Well, there’s more to the story. Start on the Routesy website. Then, according to an article at SF Appeal, “NextBus Information Systems” claims ownership of the arrival time data. Ken Schmier, the CEO of this two-person company, contacted the Routesy developer (in true iPhone app tradition, just one person, Steven Peterson) and then Apple directly, saying that: “NextBus Information Systems Inc. is the sole agent for commercial use of the NextBus real-time prediction data in the United States and has exclusive rights to distribution of this data to mobile phones. The Routesy application downloads and republishes this copyrighted data which is damaging to us.”
But MUNI and NextBus Information Systems disagree on what this data ownership really means, and its exclusivity. According to an SF Weekly article, although Schmier patented the NextBus system back in 1996, a MUNI spokesperson says the city owns the Muni-related data, adding that “independent developers should have unfettered access to develop whatever nifty little apps they want.” That sounds to me like Routesy is a go.
My take: MUNI is screwed up enough as it is. With money woes, reliability problems, and hundreds of fare dodgers sneaking in through back doors - it needs all the help it can get. An iPhone app created by a developer at no expense on MUNI’s part, that encourages and boosts ridership and hence paying customers, should be welcomed and encouraged.

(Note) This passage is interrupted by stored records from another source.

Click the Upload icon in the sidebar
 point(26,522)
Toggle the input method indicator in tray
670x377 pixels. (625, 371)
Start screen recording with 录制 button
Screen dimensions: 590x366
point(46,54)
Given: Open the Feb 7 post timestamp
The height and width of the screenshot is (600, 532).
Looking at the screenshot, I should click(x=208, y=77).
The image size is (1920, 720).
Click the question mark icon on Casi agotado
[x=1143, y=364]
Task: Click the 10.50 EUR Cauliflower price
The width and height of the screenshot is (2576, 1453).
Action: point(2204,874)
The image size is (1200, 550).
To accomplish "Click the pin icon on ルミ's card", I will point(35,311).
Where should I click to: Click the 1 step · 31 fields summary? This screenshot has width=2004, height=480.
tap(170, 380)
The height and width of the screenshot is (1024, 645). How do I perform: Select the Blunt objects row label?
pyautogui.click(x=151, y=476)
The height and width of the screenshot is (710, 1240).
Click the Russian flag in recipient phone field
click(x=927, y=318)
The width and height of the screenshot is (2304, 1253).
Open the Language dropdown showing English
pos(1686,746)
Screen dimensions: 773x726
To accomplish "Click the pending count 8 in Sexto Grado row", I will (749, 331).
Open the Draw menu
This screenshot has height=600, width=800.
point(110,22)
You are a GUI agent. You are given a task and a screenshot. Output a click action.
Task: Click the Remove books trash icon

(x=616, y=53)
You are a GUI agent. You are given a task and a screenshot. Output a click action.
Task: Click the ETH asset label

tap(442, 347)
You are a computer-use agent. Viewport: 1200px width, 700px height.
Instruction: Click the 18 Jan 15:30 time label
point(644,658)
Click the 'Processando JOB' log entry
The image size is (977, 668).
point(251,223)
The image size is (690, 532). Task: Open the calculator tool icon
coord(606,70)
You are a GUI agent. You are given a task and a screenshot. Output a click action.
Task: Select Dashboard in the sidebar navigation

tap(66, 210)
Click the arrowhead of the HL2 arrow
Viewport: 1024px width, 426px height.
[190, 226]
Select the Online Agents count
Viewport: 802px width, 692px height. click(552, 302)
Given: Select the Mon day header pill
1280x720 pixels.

That “no expense” part is pretty key. Does anybody seriously believe the government would create a better app? Surely, if MUNI themselves, or worse – this NextBus Information Systems were to develop their own version – it would cost millions, arrive late, be sold for $1.00 and slowly creep upwards in 50 cent increments annually – until it slows down, crashes, and vanishes without a trace. With the California budget crisis raging – the city should save the money and go with free.
So MUNI – your buses disappear without a trace too often as it is. Please don’t make Routesy disappear, too.
(Thanks to reader Dave for sending me the research on what the heck happened to Routesy).